### SELECTED TEXT
^^^^

In Birch Pointes’ entrance, there is a glass window that leads into the physical therapy room, where patients who need it, will receive it.

     Reliance Health Care collaborated with Miller Commerce to build Birch Pointe as an addition to the Medical Mile.

In the front seating area of Birch Pointe there is couches and tables for residents and visitors. In the seating area there is a bistro.

     Birch Pointe is a seniors’ rehabilitation center. The three different communities at Birch Pointe are Long Term Care, which cares for patients who plan to stay at the facility for a longer time; Short Term Care, for those who are just coming out of the hospital and need physical therapy before they are able to return home; and Dementia Care for patients who have been diagnosed with some form of memory loss.

  Each community has their own dining and recreational areas along with singular and conjoined bedrooms.

  Administrator at Birch Pointe, Gene Vestal says that he doesn’t foresee any traffic problems in the future regarding the after school and before school rush.

  “You guys just can’t park in our lot due to the transportation of our patients coming in and out,”  Vestal said.

^^^^

### WORK INSTRUCTION A
Decide whether each statement agrees with the Birch Pointe text, answering yes or no and quoting the words that settle it: (i) Reliance Health Care worked with Miller Commerce to build Birch Pointe. (ii) The bistro is located in the physical therapy room. (iii) Gene Vestal expects traffic problems during the before-school and after-school rush.
### WORK INSTRUCTION B
List every community at Birch Pointe named in the Birch Pointe text.
### WORK INSTRUCTION C
Write the next part of the article about Birch Pointe, picking up after Vestal's quoted remark about the parking lot.

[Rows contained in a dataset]
^^^^

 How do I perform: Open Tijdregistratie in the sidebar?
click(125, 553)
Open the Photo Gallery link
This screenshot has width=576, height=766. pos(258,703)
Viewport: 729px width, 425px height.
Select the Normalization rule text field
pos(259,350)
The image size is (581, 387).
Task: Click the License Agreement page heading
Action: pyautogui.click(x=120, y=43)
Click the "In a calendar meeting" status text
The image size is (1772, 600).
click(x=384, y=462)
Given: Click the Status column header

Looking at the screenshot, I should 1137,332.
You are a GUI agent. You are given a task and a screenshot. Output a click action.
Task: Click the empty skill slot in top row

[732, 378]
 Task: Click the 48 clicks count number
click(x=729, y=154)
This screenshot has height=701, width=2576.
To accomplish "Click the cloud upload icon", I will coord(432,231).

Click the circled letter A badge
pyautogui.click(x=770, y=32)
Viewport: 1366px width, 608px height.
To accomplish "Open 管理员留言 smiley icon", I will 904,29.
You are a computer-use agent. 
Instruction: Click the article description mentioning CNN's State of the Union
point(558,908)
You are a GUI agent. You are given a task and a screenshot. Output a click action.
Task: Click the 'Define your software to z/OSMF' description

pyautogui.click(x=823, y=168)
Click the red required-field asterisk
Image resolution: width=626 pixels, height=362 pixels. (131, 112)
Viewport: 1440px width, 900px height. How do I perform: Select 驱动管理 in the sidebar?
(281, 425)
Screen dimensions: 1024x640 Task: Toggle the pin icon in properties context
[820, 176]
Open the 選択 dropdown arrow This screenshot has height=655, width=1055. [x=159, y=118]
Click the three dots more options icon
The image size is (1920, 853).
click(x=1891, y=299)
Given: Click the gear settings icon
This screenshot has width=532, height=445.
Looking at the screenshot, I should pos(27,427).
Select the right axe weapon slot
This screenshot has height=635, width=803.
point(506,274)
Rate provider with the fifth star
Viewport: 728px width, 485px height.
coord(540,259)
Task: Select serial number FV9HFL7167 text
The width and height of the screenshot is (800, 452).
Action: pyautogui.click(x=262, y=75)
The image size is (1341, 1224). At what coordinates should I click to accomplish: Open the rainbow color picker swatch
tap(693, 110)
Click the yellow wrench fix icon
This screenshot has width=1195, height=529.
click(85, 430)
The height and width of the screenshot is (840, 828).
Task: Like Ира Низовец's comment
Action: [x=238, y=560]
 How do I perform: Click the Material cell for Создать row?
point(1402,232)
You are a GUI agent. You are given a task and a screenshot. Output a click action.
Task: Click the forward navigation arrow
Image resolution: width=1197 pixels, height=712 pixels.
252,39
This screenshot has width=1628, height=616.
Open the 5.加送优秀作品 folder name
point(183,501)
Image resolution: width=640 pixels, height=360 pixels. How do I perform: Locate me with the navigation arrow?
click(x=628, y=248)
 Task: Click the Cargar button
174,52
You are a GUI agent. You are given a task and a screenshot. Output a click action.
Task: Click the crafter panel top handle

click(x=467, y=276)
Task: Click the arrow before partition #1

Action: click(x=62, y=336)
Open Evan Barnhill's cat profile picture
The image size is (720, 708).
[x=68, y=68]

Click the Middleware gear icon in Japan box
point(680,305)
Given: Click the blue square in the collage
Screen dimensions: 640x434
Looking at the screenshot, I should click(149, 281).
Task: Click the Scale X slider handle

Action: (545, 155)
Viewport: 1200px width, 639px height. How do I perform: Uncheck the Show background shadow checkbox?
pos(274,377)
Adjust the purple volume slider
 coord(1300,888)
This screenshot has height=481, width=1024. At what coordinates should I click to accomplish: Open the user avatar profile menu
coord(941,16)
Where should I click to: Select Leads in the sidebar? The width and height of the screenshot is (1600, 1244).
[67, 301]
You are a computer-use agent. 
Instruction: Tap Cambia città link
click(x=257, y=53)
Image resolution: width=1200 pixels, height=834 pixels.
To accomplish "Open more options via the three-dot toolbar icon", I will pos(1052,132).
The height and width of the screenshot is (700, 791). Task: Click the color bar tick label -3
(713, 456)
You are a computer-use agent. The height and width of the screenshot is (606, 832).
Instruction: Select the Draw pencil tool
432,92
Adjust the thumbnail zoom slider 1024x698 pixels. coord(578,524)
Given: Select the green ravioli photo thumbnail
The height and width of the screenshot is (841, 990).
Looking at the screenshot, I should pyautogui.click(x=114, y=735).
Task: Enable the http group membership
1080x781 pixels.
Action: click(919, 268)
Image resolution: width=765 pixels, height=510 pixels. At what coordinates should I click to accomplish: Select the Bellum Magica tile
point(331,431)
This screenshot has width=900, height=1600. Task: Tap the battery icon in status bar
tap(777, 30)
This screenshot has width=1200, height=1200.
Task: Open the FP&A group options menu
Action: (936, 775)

^^^^

### TASK RESULT A
(i) Yes: "Reliance Health Care collaborated with Miller Commerce to build Birch Pointe as an addition to the Medical Mile."
(ii) No: "In the seating area there is a bistro."
(iii) No: "he doesn’t foresee any traffic problems in the future regarding the after school and before school rush."

### TASK RESULT B
Long Term Care, Short Term Care, Dementia Care

### TASK RESULT C
  Receptionist Rachel Mertz has high hopes for Birch Pointe and its long term effects on the community.

Birch Pointe includes conjoined rooms for patients who don’t mind sharing rooms with each other. All conjoined rooms include separate beds, wardrobed and TV’s.

  “I hope our facility brings a new standard of care in the community,” Mertz said.

Birch Pointe Rehabilitation Center, across from Kickapoo is open for business and is now welcoming patients and visitors.

  Birch Pointe is open 24/7 for residents transferring in and out of the facility. There are set times where the residents’ family members can visit them.

“We want to ultimately be a place where the community can come together for their families and loved ones,” Vestal said.